I am truly sorry for this disheartening experience, and I would be happy to personally contact the dealership on your behalf to let them know of your concerns. I would also be happy to locate another dealership for you as well. Please send me a PM with your VIN, contact info, and the dealership, and I can certainly look into this further for you.

Patsy G
Chevrolet Customer Care


----------



## SneakerFix (Jul 28, 2013)

Yup did the same with camino real chevy made a review on yelp and the bbb and got a phone call the next offering me a refund GM customer care was of no help with the dealer issues I was having


----------



## ekobres (Jul 27, 2012)

Update:

The service manager offered to do some compensatory work on my car (a very noticeable paint scratch on my fender) which was a nice gesture. He also apologized profusely and ensured I got a decent rental car.
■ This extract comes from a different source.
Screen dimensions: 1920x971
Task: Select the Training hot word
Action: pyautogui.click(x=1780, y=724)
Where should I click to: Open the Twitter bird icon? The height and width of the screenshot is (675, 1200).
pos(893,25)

Unfortunately they still have my Cruze - and we are in the 3rd week now. Apparently (and this is probably a whole new thread - which I'll post once the saga ends) if you have had the PCV (valve cover) replaced, there is a high probability that an intake valve was damaged when the PCV failed - and this can cause crankcase gas to vent from various points near the intake - covering the intake (firewall) side of the engine in oil. There is now a GM "Spec Call" for this part since they have had to repair so many of them recently. As I said above - it wouldn't surprise me if this turns out to be the "real" culprit behind the Cruze fire problem. The fact the oil had a place to collect was bad - but where was the oil coming from in the first place? Maybe here... On my car it was at least a half a quart in just a few hundred miles. And a nice thick coating all down the rear of the engine and all along the underside and the shielding. I honestly believe that if mine had an unaltered air shield, it probably would have caught on fire due to the amount of oil that would have collected by the downpipe and cat...
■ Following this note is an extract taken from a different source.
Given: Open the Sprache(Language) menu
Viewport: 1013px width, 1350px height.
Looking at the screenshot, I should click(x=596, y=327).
I'll keep you all posted as this progresses.

Oh, and I guess I'll also find out if my car has the killer airbags that resulted in the stop sale order...

GM is really batting .1000 lately.


----------



## tommyt37 (Jun 14, 2014)

Kinda sucks but to tell you the truth I would never sit in a waiting room for 4.5 hours and never ask or say anything.... unless I was passed out. I always ask for updates myself.
I also don't get why people come on here and flip out and say I won't buy another GM product etc.... A mistake was made first off try and get it resolved to your satisfaction then if it doesn't get resolved escalate it......
It looks like your dealer felt bad and helped you out so case closed.... now the oil leak? That's a different story for sure.


----------